Despite my battle with a really nasty cold, Crown and I ventured out into the core last night to take in the second night of the sold-out Coldplay show at the Air Canada Centre.
We originally got tickets via Ticketmaster auction several months ago (proceeds go to charity, so I felt better about the extravagent expense) and both really wanted to see Richard Ashcroft, who opened the show with an hour-long set. Mostly new stuff off his recently released album (so-so) but also a few "hits" from the Verve's last album: "The Drugs Don't Work", "Lucky Man" and of course "Bittersweet Symphony". The latter got the entire AAC up on their feet, and although Crown was disappointed that it took "that song" for people to stand up, I got my usual rush of adrenaline from a room of 30,000 singing together as one.
And what a rush that is. For me, it's as good as any drug I've ever done. I can't imagine what it must be like for whichever performer happens to be up on that stage at the time.
Richard may be down, but he ain't out. He sounded amazing and is as hot (in that skinny rocker way) as ever. I hope he'll find some well-deserved success and acclaim in the near future.
Chris Martin definitely got it right when he told the crowd that for them to play following Ashcroft, felt like Michael Bolton following the Beatles.
The Coldplay portion of the evening exceeded all my expectations with a beautiful show, some really fun effects (giant balloons filled with gold ticker tape dropped from the ceiling during "Yellow") and even a heart-felt tribute to the late, great Johnny Cash.
As with the recent Depeche Mode show, the normally reserved, quiet Toronto crowd out did themselves last night.

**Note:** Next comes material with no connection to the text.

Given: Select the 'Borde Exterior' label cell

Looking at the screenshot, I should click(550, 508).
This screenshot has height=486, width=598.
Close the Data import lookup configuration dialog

It probably helped that Chris Martin stroked out egos by coming out on stage half an hour before showtime to tell us that they were filming the show for the concert DVD. He claimed this to be his favourite city to perform in. Truth is probably more along the lines of cheaper production costs, but I'm trying not to be cynical today.
Either way the sold-out crowd was on their feet and singing together for the entire show. I had goosebumps, especially during slower songs when instead waving burning hot Bic lighters, the enire stadium waved open cell phones. It sounds kind of sickning I know, but the result was honestly quite breathtaking. Glowing blue lights from nearly every person in the crowd. It may say something about the priorities in our city, but I was still thrilled that people were on their feet and feeling the moment.
I took a few minutes here and there to turn around and face the rest of the stadium (we were on centre floor, 13th row) and just take in the crowd. It's awesome in the truest sense of the word.
The night was, what I like to call, a GTM. Good Toronto Moment.
I love this city more than I let on and sometimes it takes a near-Spring evening in the downtown core with 30,000 singing Torontonians to remind me just how much.
Crown and I have been dealing with the expensiveness of living in this big old city a lot lately, but last night, holding hands a little buzzed from bass and beer, walking through the bustling streets with throngs of satisfied concert-goers and cabbies hunting for their next fat fare, I remembered what makes it all so worthwhile.